Support Questions

Find answers, ask questions, and share your expertise
Announcements
Celebrating as our community reaches 100,000 members! Thank you!

routeoncontent is slow in processing

avatar
Expert Contributor

1. I am getting a stream of messages which have a delimeter ';'

2. I am splitting those messages on ';'

3. those messages are then send to routeonconect, based on some part of text (eg. text containing "one" will be sent to 1st puthdfs. text containing "two" will be sent to 2nd puthdfs processor etc)

4. routed messages are then merged in to single file, using mergecontent.

5. merged file is put in hdfs.

Routeoncontent processor is taking toomuch time to route after stream messages arrive from splitcontent.

I am using match requirement as "content must contain match"

Can anybody help in this case

1 ACCEPTED SOLUTION

avatar

@Hadoop User

How many and what are the size of typical files from the SplitContent processor?

How many Concurrent tasks does the RouteOnContent processor have configured?

Try increasing the Run Duration and/or Concurrent Tasks for better throughput.

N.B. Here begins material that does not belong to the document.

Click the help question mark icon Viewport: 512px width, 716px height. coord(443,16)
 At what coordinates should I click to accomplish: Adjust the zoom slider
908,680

View solution in original post

7 REPLIES 7

avatar

@Hadoop User

How many and what are the size of typical files from the SplitContent processor?

How many Concurrent tasks does the RouteOnContent processor have configured?

Try increasing the Run Duration and/or Concurrent Tasks for better throughput.

avatar
Expert Contributor

typically each message from split content processor is <=3KB

concurrent processor are 1.

Also, every second >50000 messages will be received and splitted and sent to route on content processor. I tested it with 50k messages, till route on content it just takes 2-3 second, but after that it is taking almost 3hours!!

I will increase the number of concurrent processors and see, it this helps me to improve the performance

avatar
Expert Contributor

I tried with changing the concurrent processes with 100(for testing), tested with 1k messages, it took 11 minutes to complete.

Any suggestions, please!!

avatar

@Hadoop User

100 concurrent tasks, unless you have a large number of CPUs available, is too many.

Try using 4 concurrent tasks and a run duration of 2 seconds. How long does that take to process the 50k messages?

What does the RouteOnContent processor configuration look like?

avatar
Expert Contributor

I have changed it to 4 concurrent tasks, and run duration of 2s.

for 50k messages it took almost 3 hours (never expected case).

eg: a message will be like below

this_is_an_example_message <1> [some_"text_and_digits_here"_number="121212"] [some_text_here] --similarly 50k messages

routeoncontent configuration:

Scheduling: concurrent tasks: 4

Run Schedule: 2s

Properties: matchrequirement: content must contain match

character set: UTF-8

Content Buffer Size :1MB

txt: number="121212"

update attribute: filename updated here

puthdfs: configurations and path updated here

Thanks in advance

avatar
@Hadoop User

Do you see the data queueing up after the RouteOnContent processor in the flow?

avatar
Expert Contributor

@Wynner

I have replaced RouteOnContent processor, but kept parameters same.

Surprisingly, it works pretty fast(seconds). not sure why the old one was not working.

Thanks for your extended support.